Limiting Provider Choice and Patient Savings
Although there are cases where providers choose not to prescribe biosimilars, physicians often have a limited ability to choose a biosimilar therapy for their patients because of payer involvement in formulary placements, according to Madelaine Feldman, MD, FACR, president of the Coalition of State Rheumatology Organizations.
Providers may be forced to fight harder for their patients to receive the biologic that works best for them and prevent them from experiencing the nocebo effect when switching products, which is a large concern in chronic disease spaces. This is because patients may have had to try several products before finding one that works for them, such as those with rheumatologic conditions, Feldman explained.
In addition, sometimes the savings stemming from biosimilar utilization don’t have an impact on patient costs, further contributing to challenges with financial toxicity, particularly in the oncology space, according to Sameer Awsare, MD, FACP, associate executive director at Permanente Medical Group.
“Some of our oncology patients are sometimes on 3 different biologics, and that is so expensive.

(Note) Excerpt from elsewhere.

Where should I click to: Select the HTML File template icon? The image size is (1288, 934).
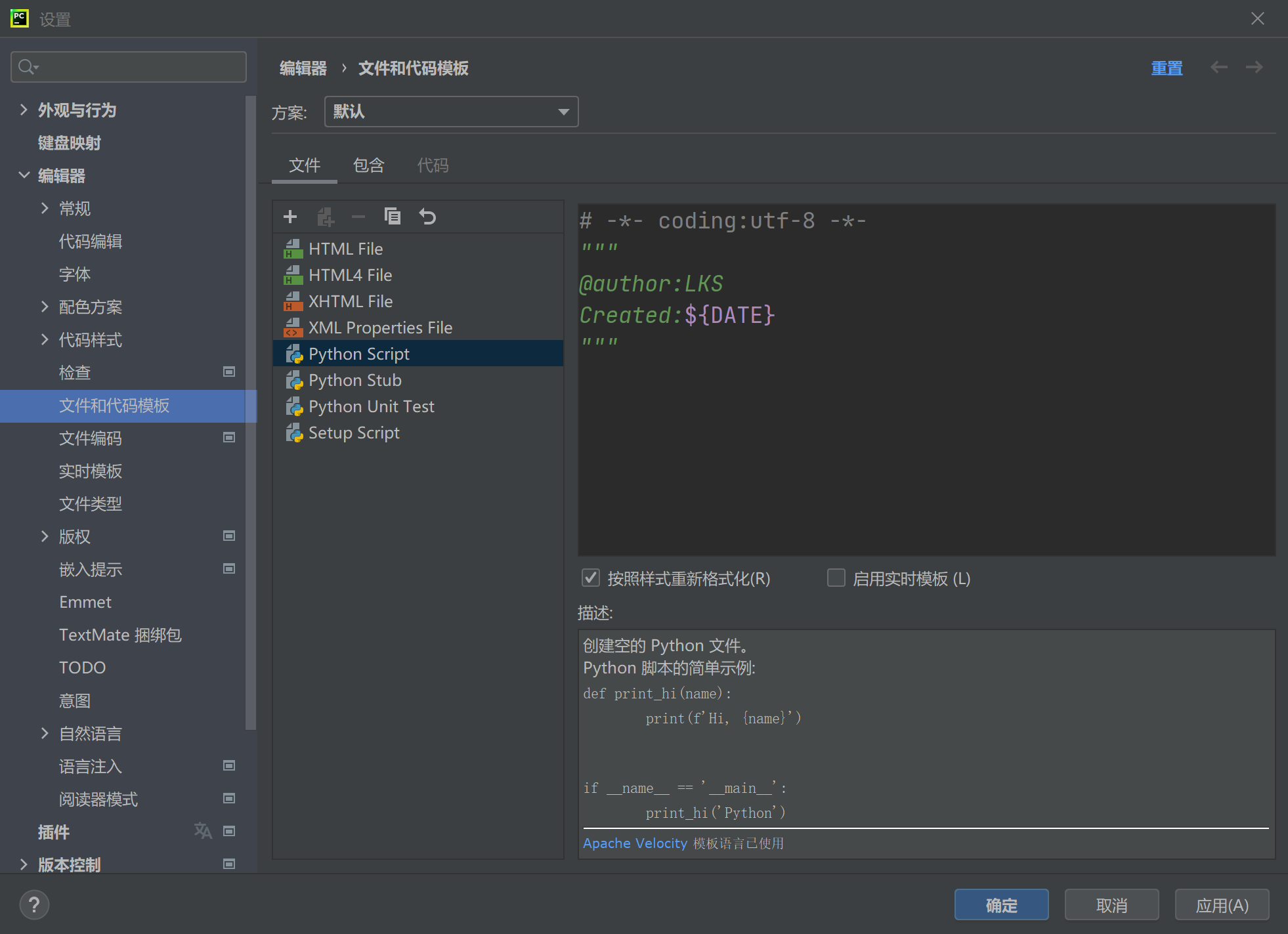pos(294,248)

Often, they're thinking of selling their house or thinking, ‘Should I even get treatment because I may leave nothing for my kids?' And solving that issue for our patients is really what I wish for,” he expressed.
The Confusing World of Interchangeability and Education
Interchangeability designations are another topic of concern for biosimilar adoption because confusion about what the label means can trick providers and patients into believing that interchangeable biosimilars are superior to other biosimilars for the same reference product, which is a false conclusion, the panelists said.

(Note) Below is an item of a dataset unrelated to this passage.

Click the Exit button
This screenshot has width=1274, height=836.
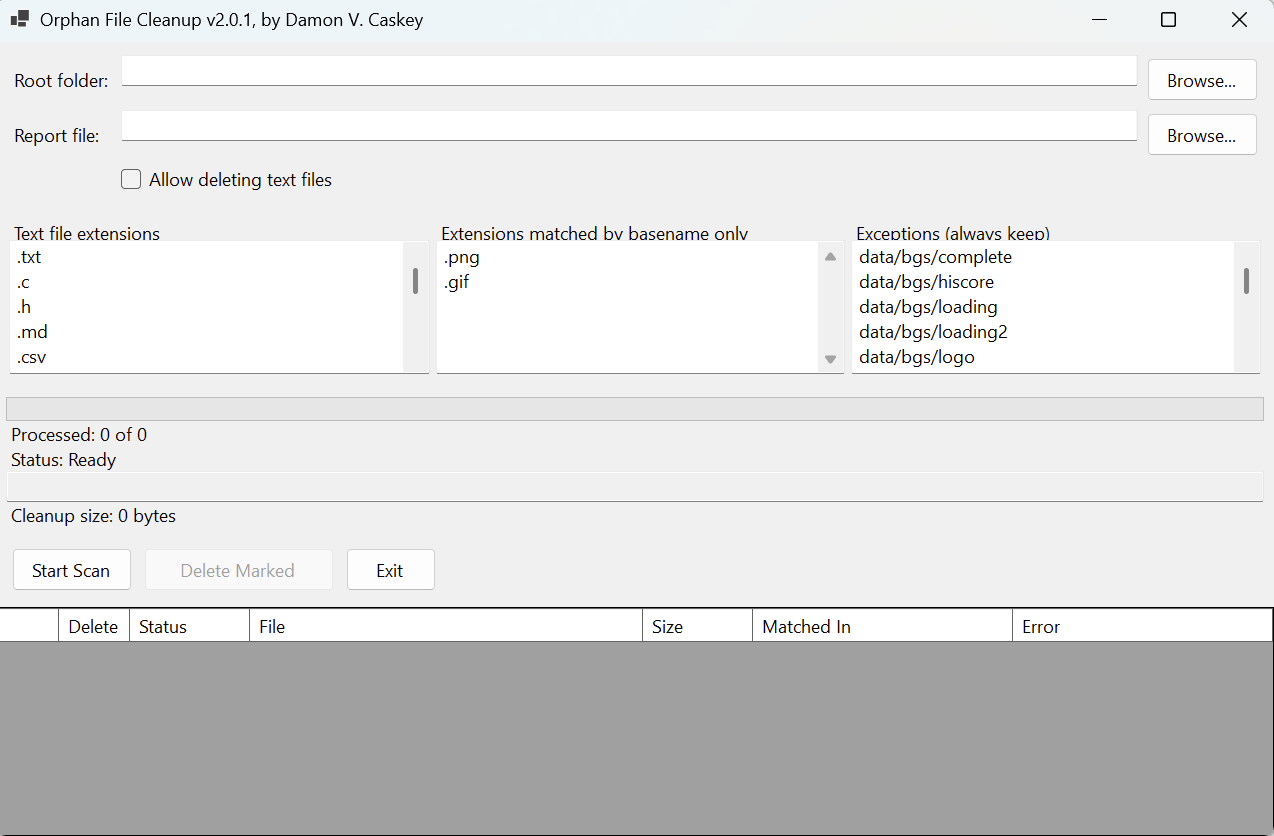tap(390, 570)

“We still hear periodically from different provider types or even pharmacies across the country that when they're valuing biosimilars, they might say, ‘Oh, we're going to wait until they're interchangeable.’ And we know for many of these products, they might be waiting a lifetime, unless the FDA changes the path to achieve that designation. So, there's still quite a bit of knowledge gaps that need to be filled,” explained Sonia Oskouei, PharmD, vice president of biosimilars at Cardinal Health and an advisory board member for The Center for Biosimilars®.
In addition to miscommunication on interchangeability, calls to action for more education material directed at patients and providers have been growing for some time. However, Ryan Haumschild, PharmD, director of pharmacy at Emory Healthcare and Winship Cancer Institute and an advisory board member for The Center for Biosimilars®, pointed out that there needs to be better dissemination of existing educational material.

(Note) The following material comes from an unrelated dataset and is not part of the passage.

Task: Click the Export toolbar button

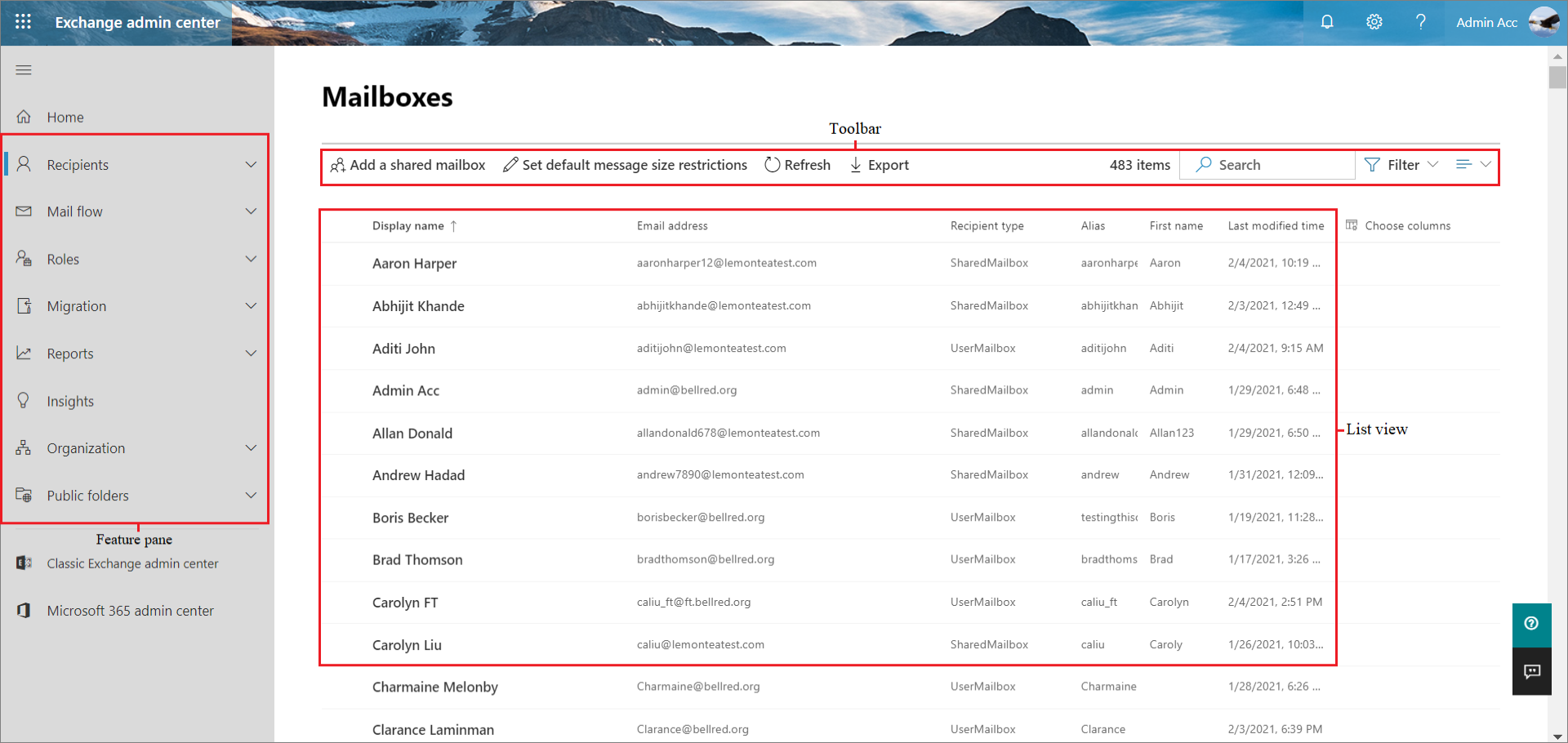Action: tap(880, 165)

“There is potential to see some more medical education around biosimilars even at different [health care conferences]…where you don't see a lot of information around biosimilars…. And I feel like the FDA has created resources but haven't really created the construct to engage with those frontline providers, especially in the communities that might have competing priorities,” Haumschild noted.
Will the US Ever Catch Up to the EU?
In the European Union, patients see lower prices for the same drugs marketed in the United States, and the region has had a decade head start on biosimilars compared with the United States. Biosimilars that aren’t allowed to enter the market in the United States, such as those referencing Enbrel (etanercept) and Humira (adalimumab), because of patent disputes and settlement have been on the market in Europe for years.
Additionally, many European countries have tender systems, where companies use drug prices to compete with each other in hopes of being chosen for the nation’s list of covered medications for a set amount of time. Feldman proposed that systems in Europe encourage lower prices, whereas US systems encourage price increases.
“When you look at European prices vs US prices, in Europe, lower pricing, not lower cost, actually gets you the bid. The government doesn't act as a middleman where you have to bribe them. You just offer it at a lower percentage. Whereas, in the US it's a perverse incentive to raise prices…. So, the approval process is great to talk about, and I think we need to applaud the FDA for what they've done. But to get those less expensive medications into the hands of the patient is going to require a little bit of an upheaval in the drug supply chain,” explained Feldman.